PJM’s Market Monitor made no new recommendations in its second-quarter report, but that doesn’t mean Joe Bowring didn’t have anything to say.
Instead, the Monitor used his newest State of the Market report to repeat longstanding recommendations and warn stakeholders not to overreact to the winter’s extreme weather, which sent prices skyward and brought the RTO uncomfortably close to having to cut loads.
“Particularly in times of stress on markets and when some flaws in markets are revealed, non-market solutions may appear attractive. Top-down, integrated resource planning approaches are tempting because it is easy to think that experts know exactly the right mix and location of generation resources,” the Monitor wrote.
But the Monitor said the lure of integrated planning, cost-of-service rates and subsidies for favored generation technologies should be resisted because “the market paradigm and the non-market paradigm are mutually exclusive.”
“Once the decision is made that market outcomes must be fundamentally modified, it will be virtually impossible to return to markets.”
The Monitor said criticism of the performance of PJM’s energy and capacity markets is legitimate. But he added, “Before market outcomes are rejected in favor of non-market choices, markets should be permitted to work.”

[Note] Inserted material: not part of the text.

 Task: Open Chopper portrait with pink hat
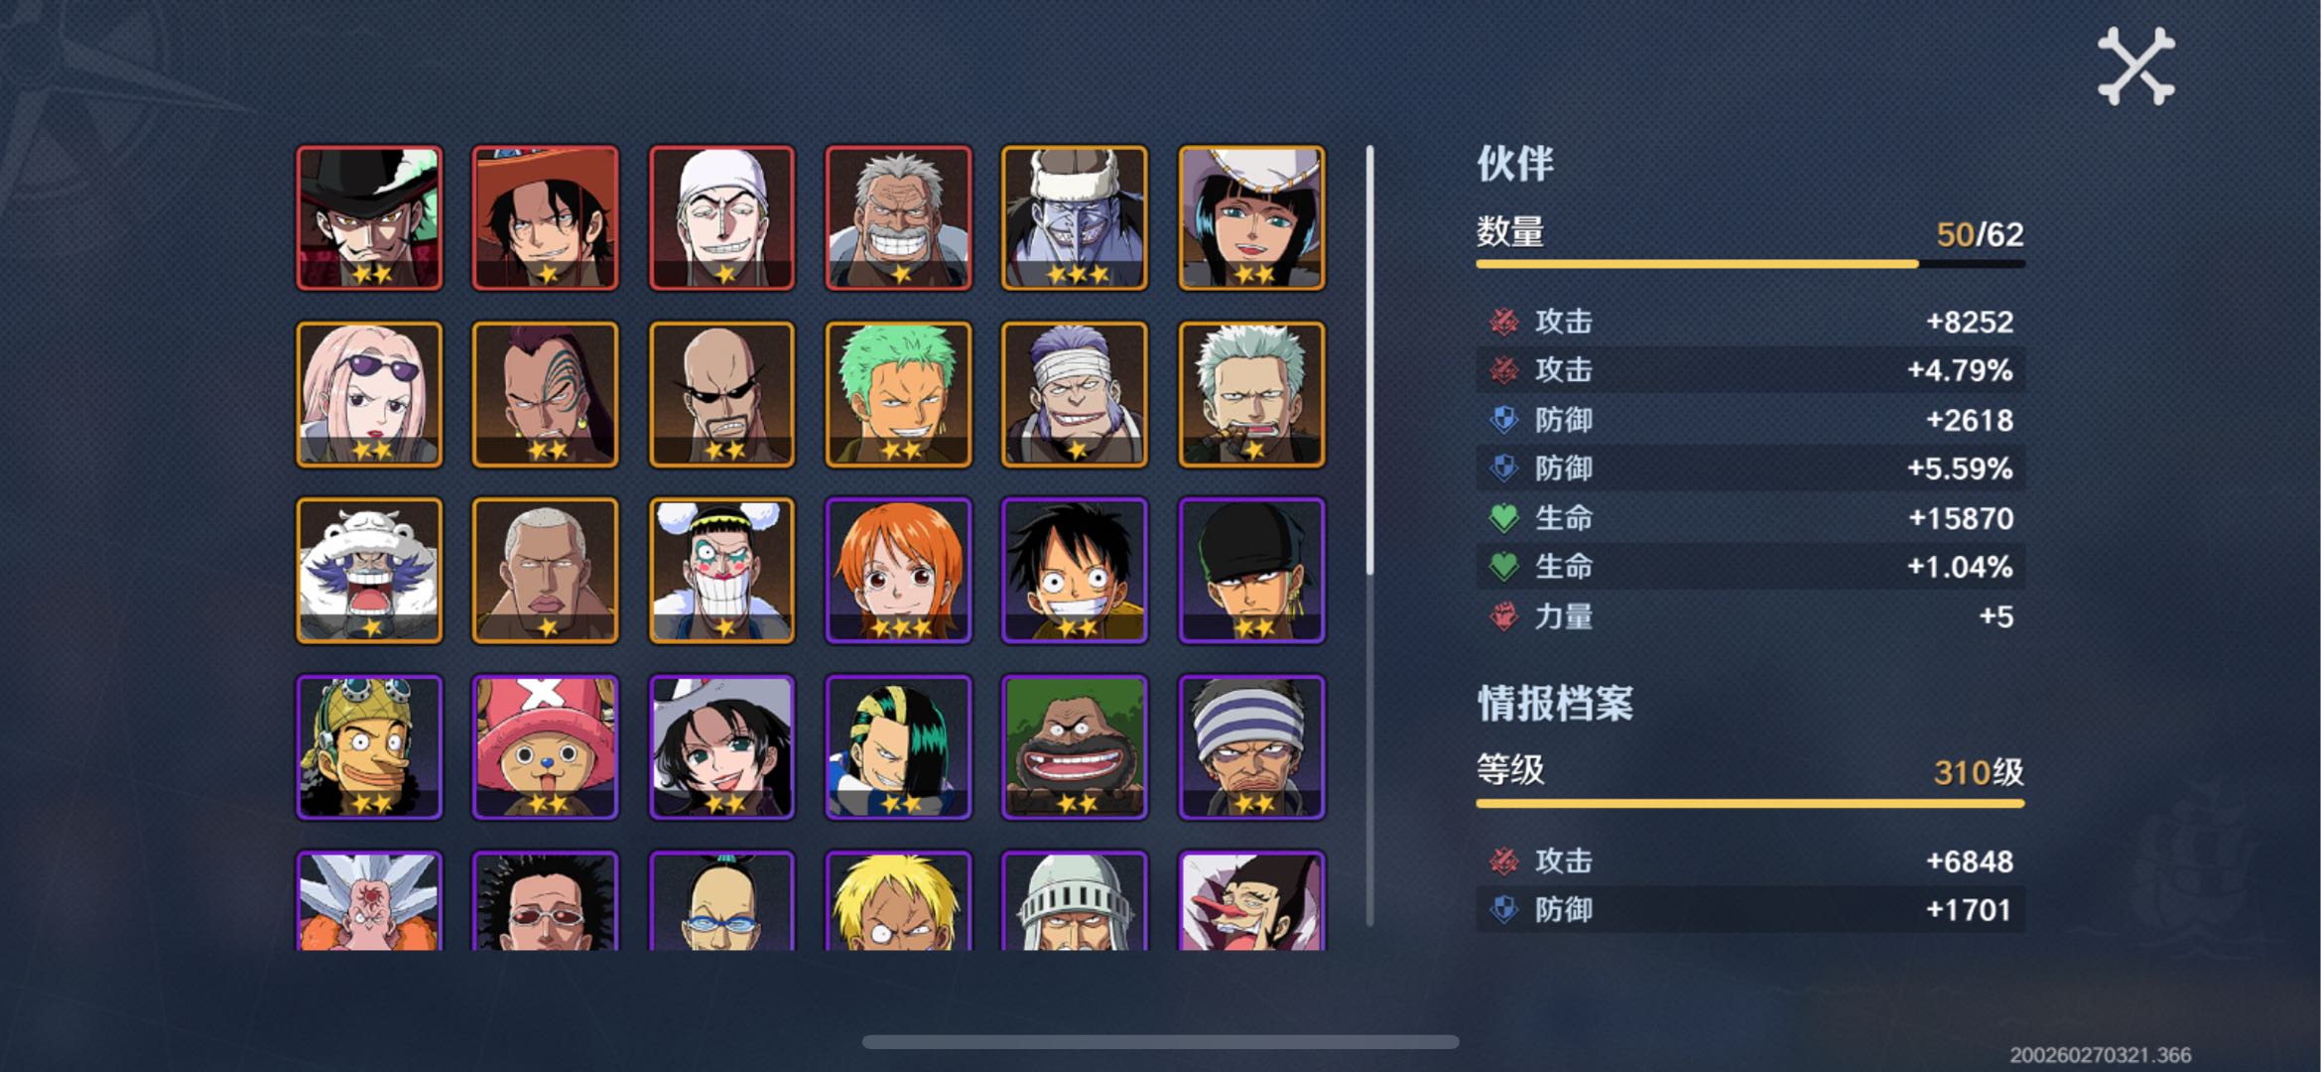coord(546,747)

Capacity Prices Suppressed
The report repeats previous calls to eliminate limited demand response and the 2.5% demand offset from the capacity auction, saying the two combined to reduce revenues in the 2017/18 Base Residual Auction by $3.4 billion, or 31%.
“Premature and uneconomic retirements and the failure to make economic investments in new entry are both the results [of the price suppression]. … The most fundamental required change to the capacity market design is the enforcement of a consistent definition of a capacity resource so that all capacity resources are full substitutes for one another.”

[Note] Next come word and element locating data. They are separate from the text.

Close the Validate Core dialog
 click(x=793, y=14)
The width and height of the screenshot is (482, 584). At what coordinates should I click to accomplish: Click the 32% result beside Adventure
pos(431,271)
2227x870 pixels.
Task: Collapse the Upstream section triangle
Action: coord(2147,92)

The report said the 22% forced outage rate in early January was evidence that current capacity market rules have insufficient incentives and penalties.
“At present, only half of capacity market revenues are at risk for failure to perform on high demand days. Gas-fired units with a single fuel are exempt from any capacity market revenue impact that results from lack of fuel outages on high demand days. … An increase in capacity market prices must be accompanied by a strengthening of capacity market incentives so that customers can be assured of getting what they pay for.” (See related story, Reaction Muted as PJM Pitches New Capacity Product.)

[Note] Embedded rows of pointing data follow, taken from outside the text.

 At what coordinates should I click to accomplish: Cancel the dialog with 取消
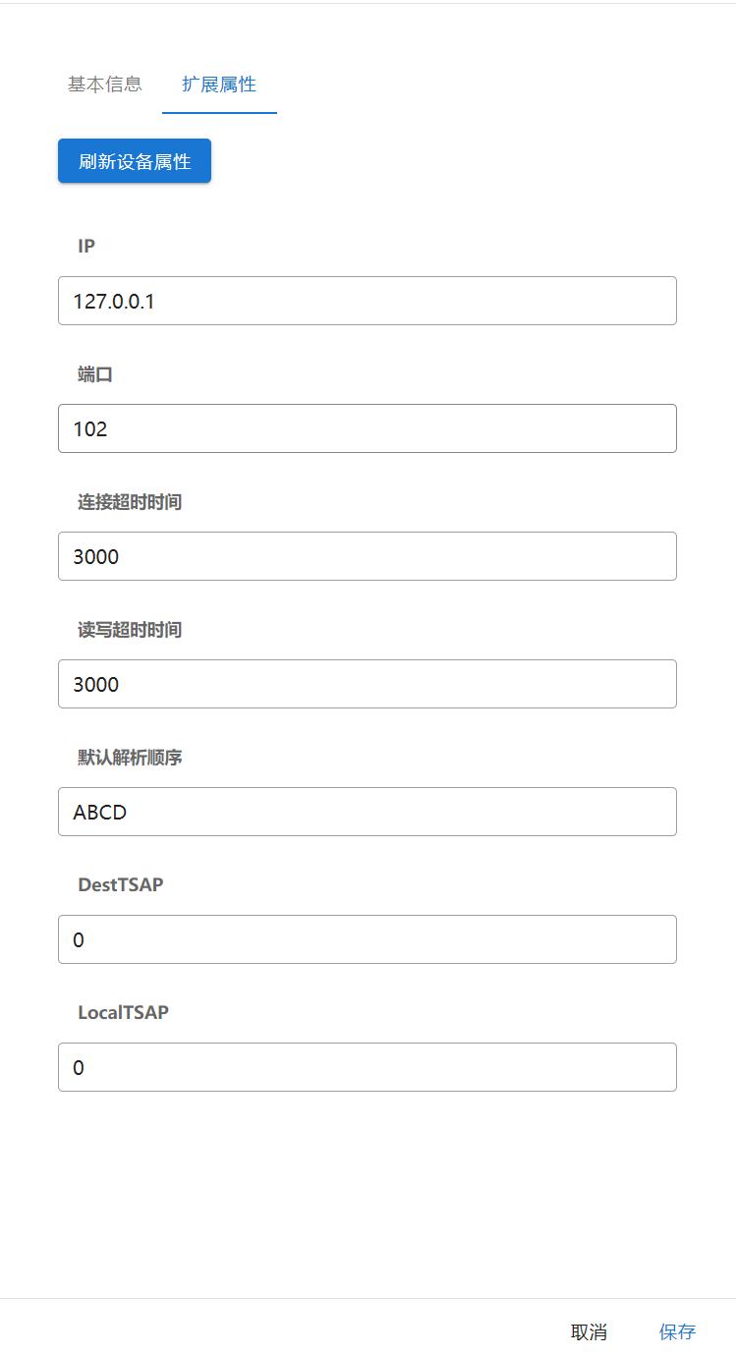click(589, 1331)
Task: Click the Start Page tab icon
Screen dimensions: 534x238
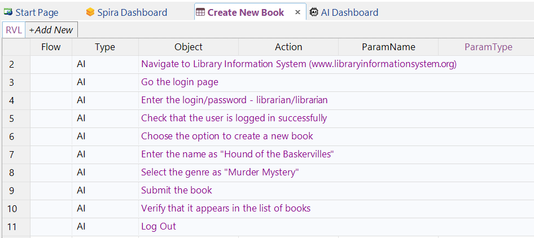Action: pos(8,12)
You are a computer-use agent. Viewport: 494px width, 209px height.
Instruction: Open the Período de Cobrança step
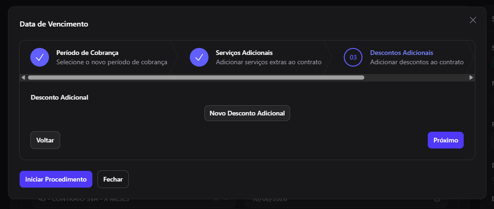click(x=87, y=53)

Below are some statistical highlights from the 442-page report.
Prices, Revenues
The load-weighted average LMP was 84% higher in the first six months of 2014 than the first half of 2013 ($69.92/MWh vs. $37.96/MWh). High fuel prices played a large role in the increase. Had fuel prices been equal to the first six months of 2013, LMPs would have risen only 52% to $57.71/MWh.
All technology types received big increases in net revenues due to the extraordinary prices early in the year: combustion turbine (+730%); combined-cycle (+202%); coal (+338%); nuclear (+96%); wind (+32%); and solar (+14%). All figures assume that these are new plants.
Market Power
Baseload generation had an average Herfindahl-Hirschman Index (HHI) of 1,174 in the first two quarters, making it moderately concentrated under the Federal Energy Regulatory Commission’s Merger Policy Statement.
Intermediate generation averaged 1,719, at the high end of moderately concentrated, but rose as high as 5,693. FERC considers an HHI above 1,800 as highly concentrated (equivalent to between five and six firms with equal market shares).
Peakers averaged a highly-concentrated 6,119 and rose as high as 10,000, similar to patterns seen in 2013.
Nevertheless, market power mitigation ensured that energy, capacity and regulation markets produced competitive results, the Monitor said.
Marginal Units
Coal (47.6%) and gas (41%) units were marginal in all but about 11% of real-time hours in the first six months. Oil set prices for 5.7% of hours while wind units were responsible for about 5%.
In all but 1.4% of wind’s marginal hours, the marginal price was at (23%) or below (76%) $0/MWh.